ABOUT THIS TASK: Exactly the lines from the line that has "The height and width of the screenshot is (300, 594)." through the final line below are to be retyped, and the pictures are not.

+++ INFORMATION

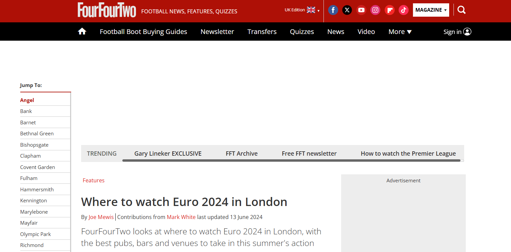Open the TikTok social icon
The width and height of the screenshot is (511, 252).
pos(404,10)
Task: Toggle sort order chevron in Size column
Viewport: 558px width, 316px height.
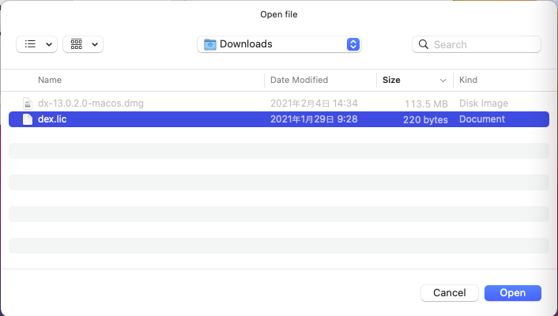Action: [x=443, y=81]
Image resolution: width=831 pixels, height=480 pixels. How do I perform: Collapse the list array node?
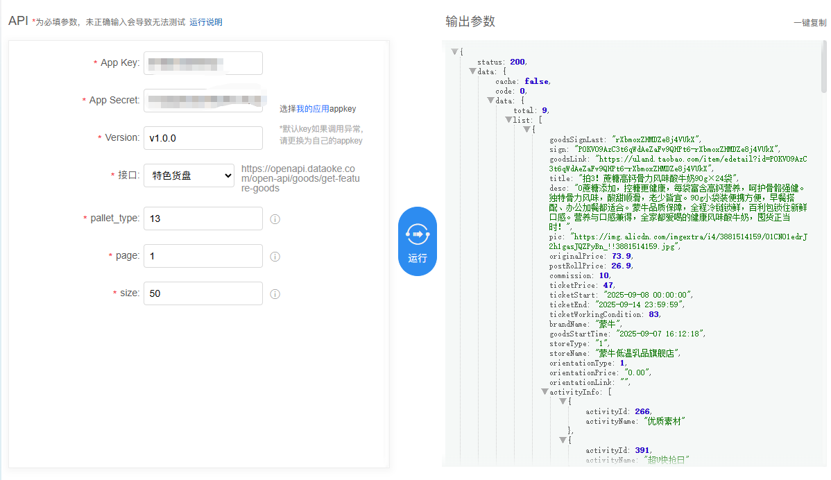pos(508,120)
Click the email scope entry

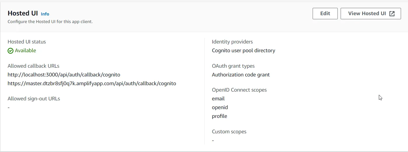[x=218, y=99]
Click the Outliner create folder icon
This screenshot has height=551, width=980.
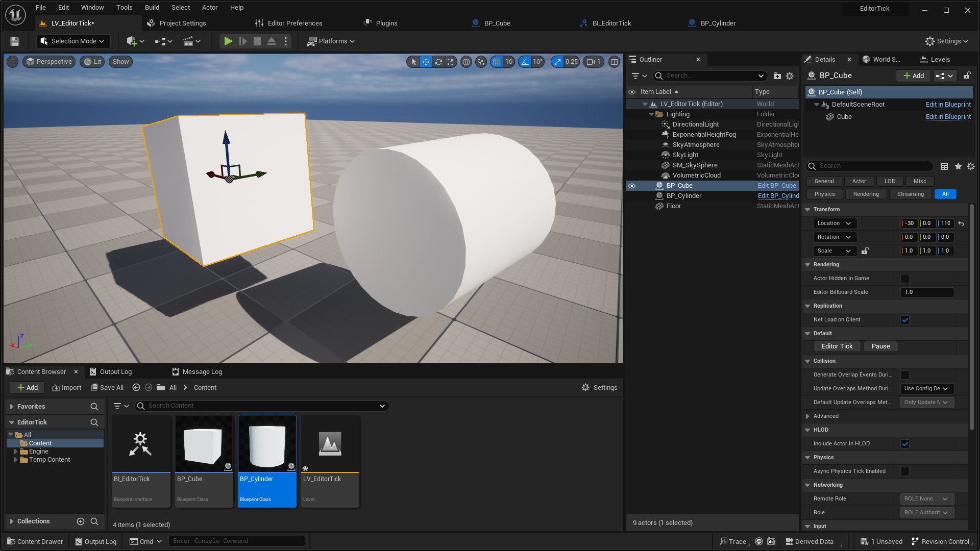pos(777,76)
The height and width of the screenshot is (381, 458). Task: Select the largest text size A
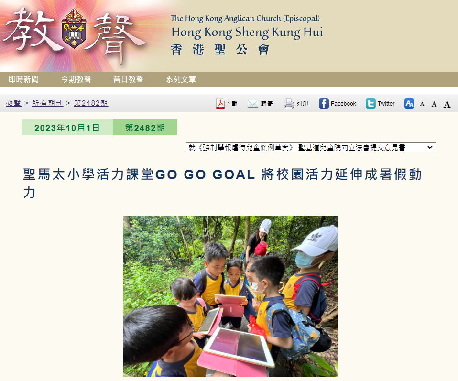pos(447,104)
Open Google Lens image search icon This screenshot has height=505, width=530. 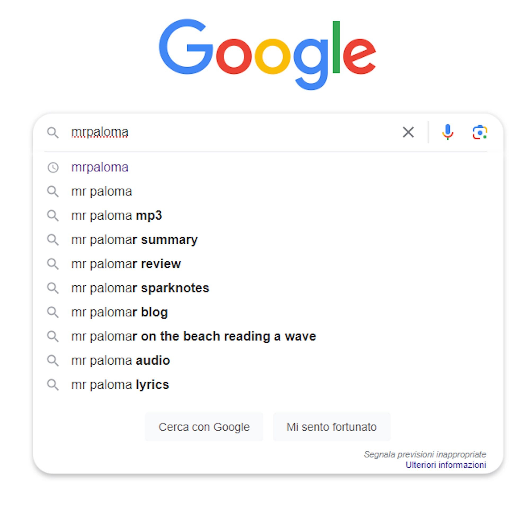(x=479, y=132)
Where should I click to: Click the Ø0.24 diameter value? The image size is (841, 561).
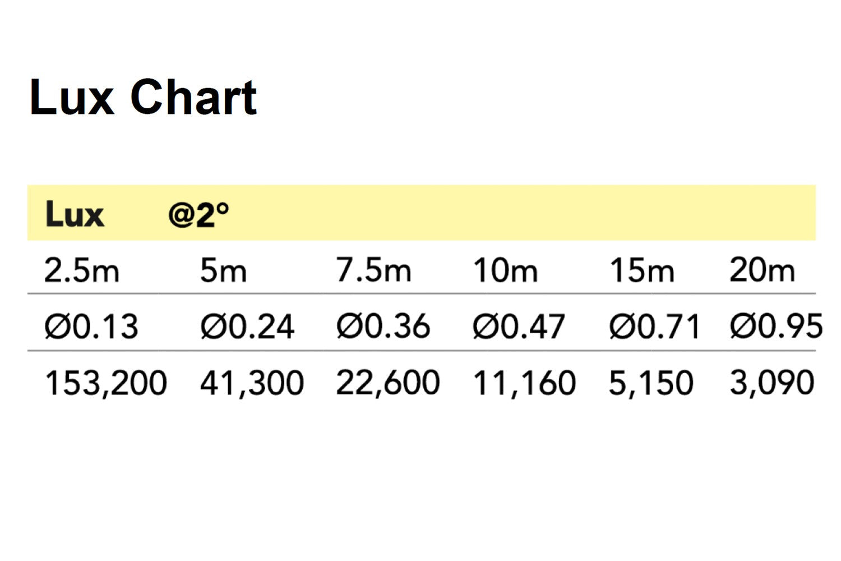[x=247, y=327]
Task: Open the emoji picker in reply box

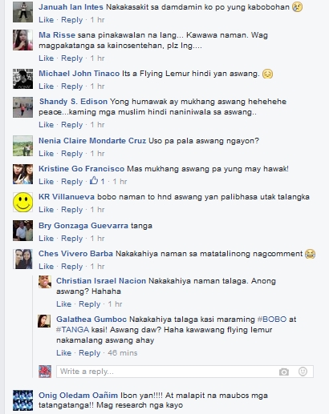Action: click(x=303, y=372)
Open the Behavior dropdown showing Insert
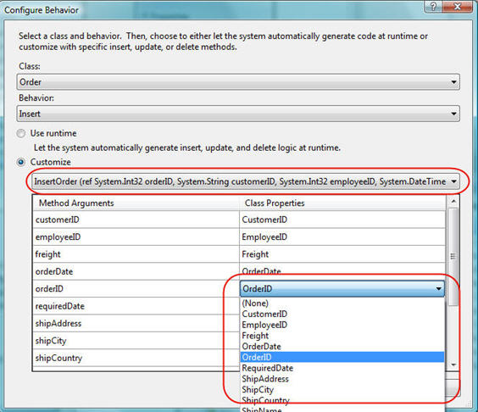Image resolution: width=478 pixels, height=412 pixels. (238, 114)
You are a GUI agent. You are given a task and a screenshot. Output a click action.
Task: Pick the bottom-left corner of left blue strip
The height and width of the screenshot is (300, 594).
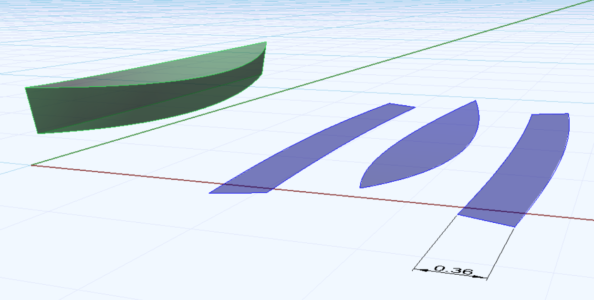210,193
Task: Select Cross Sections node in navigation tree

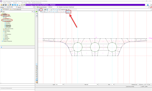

++++++

EXERCISE RESULT:
The height and width of the screenshot is (300, 594).
210,193
Task: Select Cross Sections node in navigation tree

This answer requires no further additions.